Além da disputa proporcional, Kelmann atua na consolidação do prefeito JHC como candidato ao Governo de Alagoas. As movimentações ocorrem de forma paralela, envolvendo articulações políticas na capital e no interior, com apoio declarado ao projeto liderado pelo chefe do Executivo municipal.
Reeleito em 2024 para o quarto mandato consecutivo, Kelmann construiu sua trajetória no MDB. Após o último pleito municipal, rompeu politicamente com o grupo liderado pela família Calheiros, mudança que alterou o mapa de alianças na Câmara Municipal de Maceió.
Com a nova configuração, o vereador passou a integrar a base de apoio de JHC e assumiu a liderança do prefeito na Câmara. A função o posicionou como principal interlocutor do Executivo junto ao Legislativo municipal, concentrando negociações e encaminhamentos institucionais.
No interior do estado, o foco está na candidatura de Cícero Cavalcante. Ex-prefeito de Matriz de Camaragibe e de São Luís do Quitunde, ele mantém base eleitoral consolidada no Norte de Alagoas, onde exerce influência política há vários ciclos eleitorais. A decisão de Flávia Cavalcante de abrir mão da reeleição se dá pelo fato de ela querer terminar a faculdade de medicina e, para evitar abrir espaço para outra família, apoiará a manutenção do próprio grupo na Assembleia. A estratégia concentra esforços em uma candidatura única, buscando preservar a representação política da família Cavalcante no Parlamento estadual.

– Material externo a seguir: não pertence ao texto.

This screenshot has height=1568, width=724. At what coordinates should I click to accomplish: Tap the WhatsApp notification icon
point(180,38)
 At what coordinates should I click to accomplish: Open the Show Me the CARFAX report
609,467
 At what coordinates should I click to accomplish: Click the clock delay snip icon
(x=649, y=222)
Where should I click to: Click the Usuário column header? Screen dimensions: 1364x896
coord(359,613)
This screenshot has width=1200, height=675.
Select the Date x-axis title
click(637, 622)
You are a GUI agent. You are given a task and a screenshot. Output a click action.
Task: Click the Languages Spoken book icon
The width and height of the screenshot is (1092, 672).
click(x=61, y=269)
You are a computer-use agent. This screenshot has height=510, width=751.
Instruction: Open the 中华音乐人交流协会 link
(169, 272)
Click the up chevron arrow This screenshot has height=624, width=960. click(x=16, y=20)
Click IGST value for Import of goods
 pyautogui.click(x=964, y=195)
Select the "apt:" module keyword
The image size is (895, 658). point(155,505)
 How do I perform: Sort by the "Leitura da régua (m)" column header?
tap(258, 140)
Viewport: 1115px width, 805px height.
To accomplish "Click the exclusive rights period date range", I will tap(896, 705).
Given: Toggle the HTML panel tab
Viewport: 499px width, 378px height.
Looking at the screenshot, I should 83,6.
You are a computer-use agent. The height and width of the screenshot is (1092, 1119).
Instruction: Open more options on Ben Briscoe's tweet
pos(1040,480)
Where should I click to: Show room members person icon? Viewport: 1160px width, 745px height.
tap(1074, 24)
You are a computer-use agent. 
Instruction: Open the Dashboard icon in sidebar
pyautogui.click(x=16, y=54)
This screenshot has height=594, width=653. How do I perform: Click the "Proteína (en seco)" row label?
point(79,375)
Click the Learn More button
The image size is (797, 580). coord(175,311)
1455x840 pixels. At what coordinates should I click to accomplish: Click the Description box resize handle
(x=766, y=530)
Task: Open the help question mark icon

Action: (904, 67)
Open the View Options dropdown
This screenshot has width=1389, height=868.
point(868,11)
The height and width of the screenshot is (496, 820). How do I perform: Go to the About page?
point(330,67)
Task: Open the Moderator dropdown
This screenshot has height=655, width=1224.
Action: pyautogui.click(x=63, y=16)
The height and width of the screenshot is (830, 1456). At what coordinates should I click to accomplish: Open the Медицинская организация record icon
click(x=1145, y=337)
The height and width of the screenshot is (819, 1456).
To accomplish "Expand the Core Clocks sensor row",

A aliança entre Cícero Cavalcante e Kelmann Vieira une atuação no interior e presença política na capital, embora o vereador possa enfrentar dificuldades em conseguir votos devido aos dispensados da Secretaria de Estado de Prevenção à Violência (Seprev), pasta da qual foi titular e que deixou para virar líder de JHC na Câmara.
Sobre o futuro político de Kelmann, interlocutores avaliam que o vereador terá de enfrentar uma questão partidária e familiar caso pretenda disputar a Câmara Federal pela base do prefeito JHC. Para isso, precisará convencer o ex-sogro, Cícero Cavalcante, aliado político influente, além de obter a anuência do MDB municipal.
A janela partidária para vereadores ocorre apenas em 2028, restrita a candidaturas municipais. Para concorrer este ano a um cargo federal, Kelmann depende de uma carta de liberação do MDB, atualmente presidido em Alagoas pelo deputado federal Rafael Brito. Sem o documento, o partido pode recorrer à Justiça Eleitoral para reivindicar o mandato.
Embora não exista rompimento formal com o MDB, fontes políticas apontam que a relação esfriou após a ida de Kelmann para a base de JHC. Ainda assim, ele mantém proximidade com Cícero Cavalcante, apontado como peça central em eventuais negociações com lideranças do partido para viabilizar uma saída sem contestação judicial.